Aunque señaló que el 70% de las dimisiones hasta ahora han sido de personal que trabaja en puestos clínicos cruciales, el director general del hospital mantuvo que estaba “inequívocamente” a favor de la vacunación obligatoria.

La interrupción de los servicios de maternidad puede incomodar a las mujeres embarazadas que dan a luz a finales de septiembre, pero no se puede culpar al personal clínico que huye de los mandatos de mano dura por oponerse a la elección hobbesiana entre riesgos para la vida y el sustento.

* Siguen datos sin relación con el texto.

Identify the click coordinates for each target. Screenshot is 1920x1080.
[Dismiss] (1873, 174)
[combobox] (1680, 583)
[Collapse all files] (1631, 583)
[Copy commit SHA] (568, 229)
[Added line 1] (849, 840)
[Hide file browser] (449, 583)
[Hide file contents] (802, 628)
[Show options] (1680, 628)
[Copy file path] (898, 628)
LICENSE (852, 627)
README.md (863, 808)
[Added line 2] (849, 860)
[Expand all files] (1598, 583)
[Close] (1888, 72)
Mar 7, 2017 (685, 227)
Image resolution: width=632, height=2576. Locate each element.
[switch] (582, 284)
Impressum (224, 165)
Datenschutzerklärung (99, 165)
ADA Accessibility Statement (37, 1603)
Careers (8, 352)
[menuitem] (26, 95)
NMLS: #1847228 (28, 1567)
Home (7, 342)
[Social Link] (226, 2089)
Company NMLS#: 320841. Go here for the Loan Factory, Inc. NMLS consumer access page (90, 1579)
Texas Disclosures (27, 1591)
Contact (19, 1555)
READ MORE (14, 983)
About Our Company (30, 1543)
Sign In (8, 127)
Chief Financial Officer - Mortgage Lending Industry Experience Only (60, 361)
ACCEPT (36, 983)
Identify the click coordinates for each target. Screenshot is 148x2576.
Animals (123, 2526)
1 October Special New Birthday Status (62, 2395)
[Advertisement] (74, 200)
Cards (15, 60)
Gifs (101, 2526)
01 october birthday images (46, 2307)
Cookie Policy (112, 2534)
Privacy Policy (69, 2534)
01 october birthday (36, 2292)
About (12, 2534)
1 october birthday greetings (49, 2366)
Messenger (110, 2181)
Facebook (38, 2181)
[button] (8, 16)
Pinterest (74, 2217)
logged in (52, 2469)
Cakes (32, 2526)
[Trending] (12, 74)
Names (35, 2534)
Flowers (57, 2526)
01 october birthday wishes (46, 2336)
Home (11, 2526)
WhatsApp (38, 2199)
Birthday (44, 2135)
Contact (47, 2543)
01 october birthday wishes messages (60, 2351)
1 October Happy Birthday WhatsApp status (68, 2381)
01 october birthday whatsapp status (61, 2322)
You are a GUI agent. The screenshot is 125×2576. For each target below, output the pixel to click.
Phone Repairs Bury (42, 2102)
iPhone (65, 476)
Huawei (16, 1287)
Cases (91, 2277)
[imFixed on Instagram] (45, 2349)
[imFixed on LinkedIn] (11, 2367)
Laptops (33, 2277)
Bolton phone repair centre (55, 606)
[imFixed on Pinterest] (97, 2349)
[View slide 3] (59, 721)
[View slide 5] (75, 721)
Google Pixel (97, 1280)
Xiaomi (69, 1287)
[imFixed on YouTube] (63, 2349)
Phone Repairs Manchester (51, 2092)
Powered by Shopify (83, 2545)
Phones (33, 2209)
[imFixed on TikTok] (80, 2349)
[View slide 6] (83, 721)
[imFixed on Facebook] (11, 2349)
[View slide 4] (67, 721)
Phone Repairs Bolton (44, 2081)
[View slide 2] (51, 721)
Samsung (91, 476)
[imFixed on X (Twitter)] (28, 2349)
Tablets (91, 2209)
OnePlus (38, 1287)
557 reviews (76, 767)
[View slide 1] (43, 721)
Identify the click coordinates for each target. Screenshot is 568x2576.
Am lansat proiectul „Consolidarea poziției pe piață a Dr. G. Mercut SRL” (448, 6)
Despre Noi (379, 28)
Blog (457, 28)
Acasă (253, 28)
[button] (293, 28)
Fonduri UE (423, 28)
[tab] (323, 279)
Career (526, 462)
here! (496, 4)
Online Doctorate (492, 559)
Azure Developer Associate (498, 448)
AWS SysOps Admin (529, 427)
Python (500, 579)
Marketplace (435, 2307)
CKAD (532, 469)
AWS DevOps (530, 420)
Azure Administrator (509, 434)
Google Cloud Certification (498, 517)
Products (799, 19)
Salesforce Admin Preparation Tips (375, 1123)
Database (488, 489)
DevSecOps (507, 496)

Como reiteró enérgicamente la presidenta de “Children’s Health Defense”, Mary Holland, en respuesta a la incendiaria demonización de los no vacunados por parte del presidente Biden, “el Código de Nuremberg, que Estados Unidos promulgó y ha ampliado con el tiempo, es donde se expresa mejor: ‘El consentimiento voluntario del sujeto humano es absolutamente esencial’.”

¿Cuál es el objetivo final?

La “Kaiser Family Foundation” califica de “consecuencias imprevistas” las repercusiones en la disponibilidad del personal sanitario por los mandatos de la vacuna COVID, pero cabe preguntarse si el estamento médico y político podía estar realmente ciego ante el hecho de que tantos trabajadores sanitarios “con conocimientos de salud” podrían optar por rechazar las inyecciones.

Muchos episodios extrañamente “contraintuitivos” se han producido en el sistema sanitario durante los últimos 18 meses, como los despidos generalizados y drásticos de personal sanitario y el cierre de centros a principios del año pasado, precisamente cuando los medios de comunicación pregonaban la emergencia y celebraban el heroísmo de los trabajadores sanitarios en las trincheras del COVID.

Con la COVID-19 sirviendo claramente de pretexto para orquestar una amplia reingeniería de la sociedad y la gobernanza a favor de una mayor centralización y vigilancia, es lógico que el cártel médico-farmacéutico aproveche la oportunidad para catalizar cambios similares en el sistema sanitario. La salida de trabajadores sanitarios veteranos que están acostumbrados a proporcionar una atención competente en persona podría, de hecho, facilitar el deseado impulso de la atención sanitaria virtual y la telemedicina, una tendencia fomentada por los CDC que enviará muchos más datos de los pacientes a las manos de proveedores de servicios en la nube, como Amazon y Microsoft.

Para las personas que desean una atención cara a cara, y para los trabajadores sanitarios éticos cuyo don es proporcionar ese tipo de atención, puede ser el momento de idear un nuevo modelo, uno que tal vez haga hincapié en la prevención a la vieja usanza -buena nutrición y mucha luz solar y ejercicio- en lugar de las novedosas inyecciones modificadoras de genes que hasta ahora han demostrado ser más eficaces para llenar los bolsillos que para hacer algo útil para la salud.